毎年恒例の謹賀新年ライブがなかったのはちっと寂しいけど、いやそんな気持ちは微塵も残らないほどの最高なライブでした。
「The Blue Hour」前作の「明るい幻」と地続きであることは確かに感じたんだけど、
今までのキセルのアルバムとはちょっと変わったぞ、という印象を持っていたんですね。
フルートやサックス、ゆうこさんのコーラスが入ったことによって、今までキセルを形容するように良く言われる「ファンタジック」な「浮遊感」というよりは、うまくいえませんが、都市いや街と町、もっと大きくいえば国と町、の間に漂う空気がそのまま音源に閉じ込められているような。
そして、ともすれば、フルートやサックスが、非常にうまく入っているけども少しアーバンな感じを醸すように感じることがあり、ああ、これはキセルの兄弟のアルバムでというよりは、さくらホールのライブからずーっと醸成されたグルーヴがそのまま盤になったんですね、と思っていました。
ところがどっこい。
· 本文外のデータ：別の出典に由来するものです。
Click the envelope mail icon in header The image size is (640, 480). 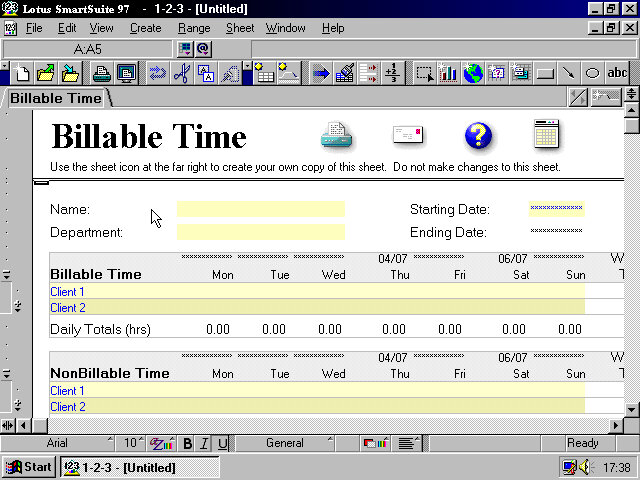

ライブのこのセットリストよ。
角張社長が最高だと連呼している意味が良く分かりました。
「The Blue Hour」の曲たちは、ライブによって更に魂が入る。
鍵盤の野村卓史さんが入ったことによって、私の好きなキセルのサイケな部分がうまい具合に出て、何度も言いますが最高です。
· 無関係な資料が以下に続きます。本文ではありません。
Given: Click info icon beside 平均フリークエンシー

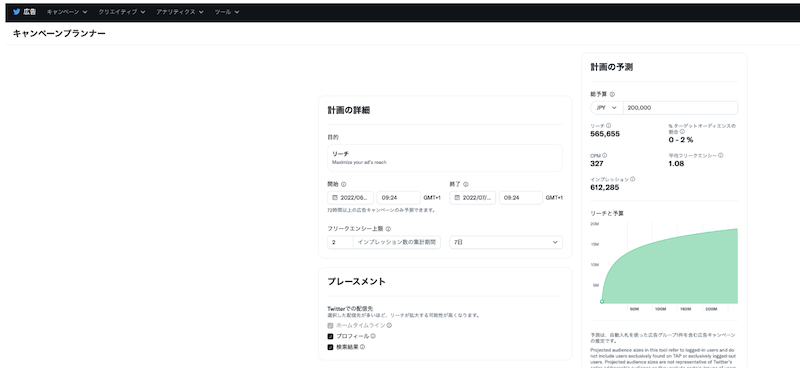Looking at the screenshot, I should (x=720, y=155).
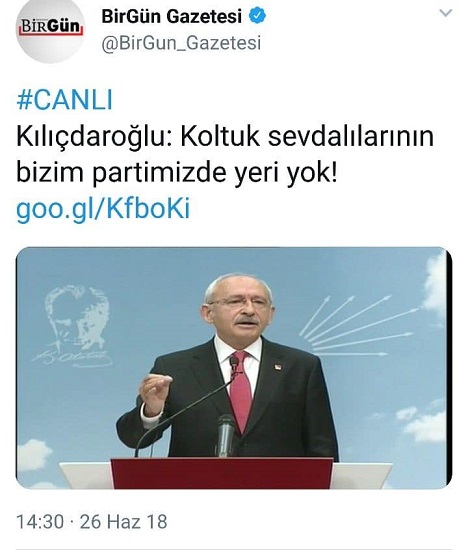Open the #CANLI hashtag
This screenshot has height=552, width=468.
(x=64, y=100)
そしてセットリスト。なんだか不穏な空気がある「夜の名前」。「コロンビア」が聞けたのは嬉しかった。卓史さんのピアノソロは、少しチャイニーズスケーター入ってましたかね。あとはど肝を抜かれたのが、ノコギリとギター一本の「ベガ」です。引き算の極み。なのに刺さる。
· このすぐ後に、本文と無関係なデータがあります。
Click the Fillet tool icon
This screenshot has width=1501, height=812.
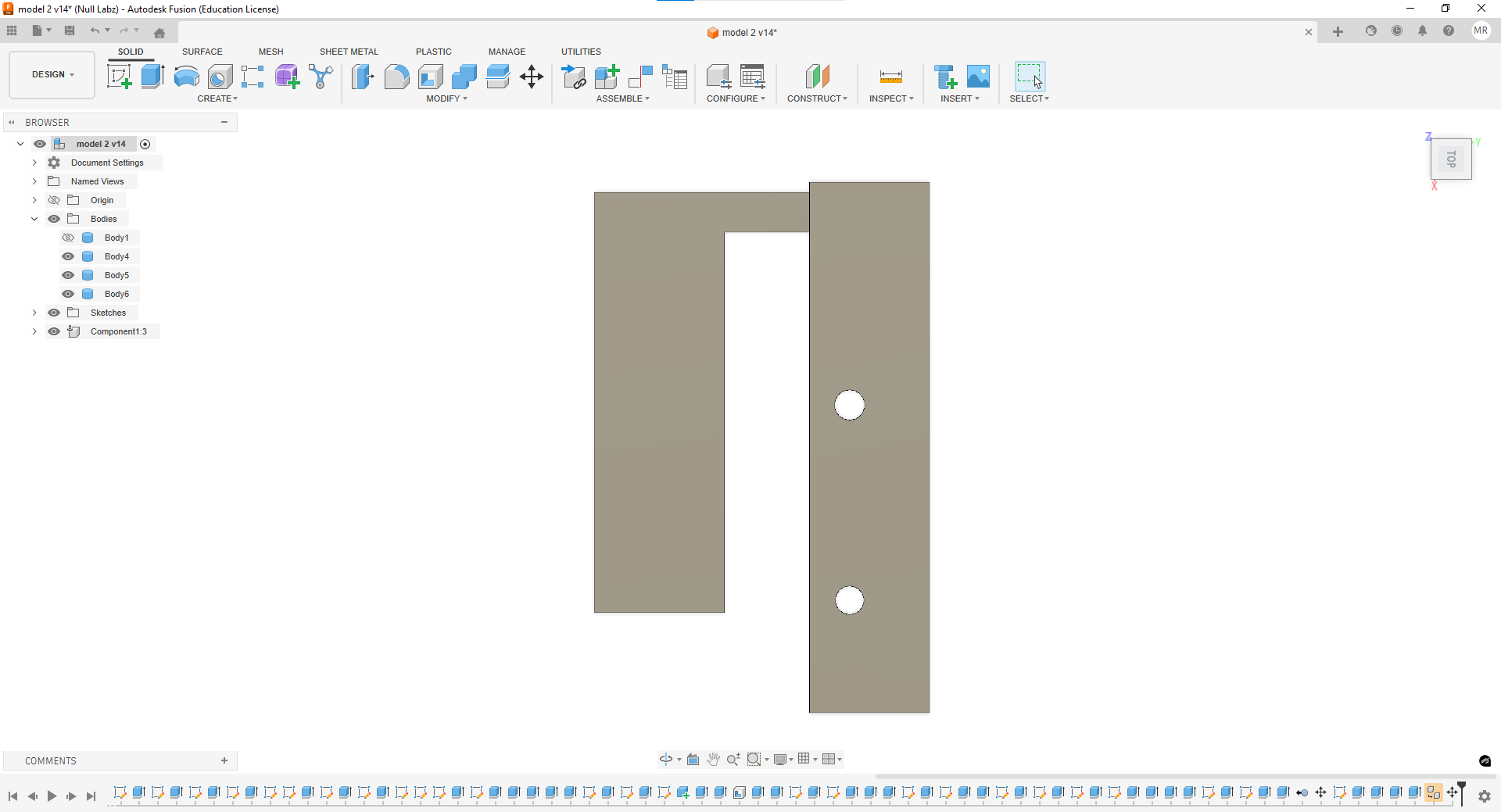coord(396,77)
アレンジも、 The Blue Hourのテイストに合わせて大きくアレンジされており、古い曲も何の違和感もなく。どこでこの音は鳴ってるの。キーは何なの。と思いつつ、キセル兄の足下が見えない位置にいたので目も耳も全部使って味わいました。
キセルの音楽のキモの一つは「リズム」だと思うのですが、そこを大胆にバラし、胸が熱くなる音楽に仕上げ、常に耳と心をいっぱいにしてくれるキセル。
The Blue Hourの曲がどのようにこなれて行くのか、今年もライブ会場で楽しみにしてます。長く、長く、長く。
MCは相変わらずゆるゆると。ポカポカ日和、松島での宗教団体のおばちゃんによるフォーメーション。(地元にいる人も会った事ないと思います兄さん)
MCの途中でかなり兄弟がお違いの現住所をさらっと言ってましたけど気さくすぎです。いいかあ。キセルだもの。